Late last year the Ontario Superior Court of Justice issued judgement in a hard-fought dispute between residential neighbours. After an 11-day small claims court trial (!) the Court allowed one neighbour’s privacy breach claim and dismissed the other’s.
The Court allowed a claim against the defendants for directing surveillance cameras and motion-activated floodlights at the plaintiffs’ property as part of a deliberate campaign of harassment. It awarded each plaintiff $8,000, noting evidence of “significant stress and irritation.” The Court also awarded each plaintiff $500 on account of their exposure to “obstructive parking.”
The successful plaintiffs tended to the high road, at one point returning the defendants’ stray dog in an act of neighbourliness. They did, however, publicly post a document that detailed a Provincial Offences Act conviction of one of the defendants. (They said did so to give their prying-eyed neighbours “something to look at.”) The Court dismissed a counterclaim based on this publication, explaining:
Convictions and sentences imposed by courts of law are events which occur in public and are publicly-available information. The fact that some third party has posted such facts on the internet makes them all the more public. I am unable to accept the defence submission, unsupported by authority, that for Mr. Cecchin to find and post this information constitutes an actionable invasion of privacy. Such a conclusion would be inconsistent with the definition pronounced by Sharpe J.A. in Jones v. Tsige (2012), 2012 ONCA 32 (CanLII), 108 O.R. (3d) 241 (C.A.), at para. 70. The conviction and sentence cannot be viewed as Mr. Bradbury’s “private affairs or concerns”. Nor would a reasonable person regard the search for or publication of the outcome of legal proceedings as “highly offensive.”

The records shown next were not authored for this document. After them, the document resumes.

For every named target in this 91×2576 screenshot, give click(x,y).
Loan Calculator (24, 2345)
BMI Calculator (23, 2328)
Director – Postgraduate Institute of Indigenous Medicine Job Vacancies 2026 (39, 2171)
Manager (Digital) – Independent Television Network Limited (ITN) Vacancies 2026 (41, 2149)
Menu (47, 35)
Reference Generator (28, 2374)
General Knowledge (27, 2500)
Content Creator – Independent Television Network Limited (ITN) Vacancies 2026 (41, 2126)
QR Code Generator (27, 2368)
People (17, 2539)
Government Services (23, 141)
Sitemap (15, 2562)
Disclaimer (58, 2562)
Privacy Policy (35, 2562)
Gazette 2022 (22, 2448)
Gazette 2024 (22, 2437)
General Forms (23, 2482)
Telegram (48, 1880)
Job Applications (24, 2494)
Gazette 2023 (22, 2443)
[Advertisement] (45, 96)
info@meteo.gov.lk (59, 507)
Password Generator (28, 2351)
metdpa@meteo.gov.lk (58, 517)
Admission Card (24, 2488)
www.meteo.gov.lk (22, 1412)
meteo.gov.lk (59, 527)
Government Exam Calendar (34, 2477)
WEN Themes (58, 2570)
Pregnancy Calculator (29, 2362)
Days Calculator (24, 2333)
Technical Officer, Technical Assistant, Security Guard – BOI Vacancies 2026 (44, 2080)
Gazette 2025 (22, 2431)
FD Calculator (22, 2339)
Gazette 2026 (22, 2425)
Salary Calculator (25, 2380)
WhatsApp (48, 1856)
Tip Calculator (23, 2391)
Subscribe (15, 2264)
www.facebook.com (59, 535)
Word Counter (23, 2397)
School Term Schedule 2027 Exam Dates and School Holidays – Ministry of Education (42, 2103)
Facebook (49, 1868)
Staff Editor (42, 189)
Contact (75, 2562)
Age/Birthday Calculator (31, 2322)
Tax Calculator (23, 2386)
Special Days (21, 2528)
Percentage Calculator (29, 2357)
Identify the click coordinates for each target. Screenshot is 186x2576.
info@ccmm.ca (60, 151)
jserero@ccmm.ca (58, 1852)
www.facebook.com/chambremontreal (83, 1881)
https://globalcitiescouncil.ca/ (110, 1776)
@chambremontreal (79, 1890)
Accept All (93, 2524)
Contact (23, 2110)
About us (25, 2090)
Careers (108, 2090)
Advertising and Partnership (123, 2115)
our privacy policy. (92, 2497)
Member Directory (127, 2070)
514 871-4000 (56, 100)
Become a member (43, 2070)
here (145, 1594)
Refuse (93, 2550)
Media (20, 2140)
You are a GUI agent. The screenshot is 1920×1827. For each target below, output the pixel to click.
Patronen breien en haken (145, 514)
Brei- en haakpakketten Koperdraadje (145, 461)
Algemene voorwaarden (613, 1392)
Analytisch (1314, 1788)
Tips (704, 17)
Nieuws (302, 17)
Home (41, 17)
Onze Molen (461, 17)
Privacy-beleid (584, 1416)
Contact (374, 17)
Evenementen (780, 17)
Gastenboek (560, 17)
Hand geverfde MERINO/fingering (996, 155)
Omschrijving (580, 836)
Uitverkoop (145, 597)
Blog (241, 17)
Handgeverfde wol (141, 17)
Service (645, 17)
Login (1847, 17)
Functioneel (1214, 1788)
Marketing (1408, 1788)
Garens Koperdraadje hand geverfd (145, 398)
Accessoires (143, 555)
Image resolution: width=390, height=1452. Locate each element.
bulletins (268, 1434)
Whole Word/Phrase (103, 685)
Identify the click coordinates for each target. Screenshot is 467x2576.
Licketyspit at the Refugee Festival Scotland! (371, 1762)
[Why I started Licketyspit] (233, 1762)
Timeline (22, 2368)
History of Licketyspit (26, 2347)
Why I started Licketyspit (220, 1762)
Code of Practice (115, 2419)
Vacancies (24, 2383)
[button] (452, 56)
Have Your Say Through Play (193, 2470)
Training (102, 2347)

In a similar vein, the Court dismissed a counter-claim that alleged the plaintiffs committed a privacy violation by writing a letter to other neighbours drawing their attention to the defendants’ non-compliance with municipal bylaws. It said that the claim was untenable as one that attacked, “an exercise of free speech, of local political action and participation in the municipal legal process.”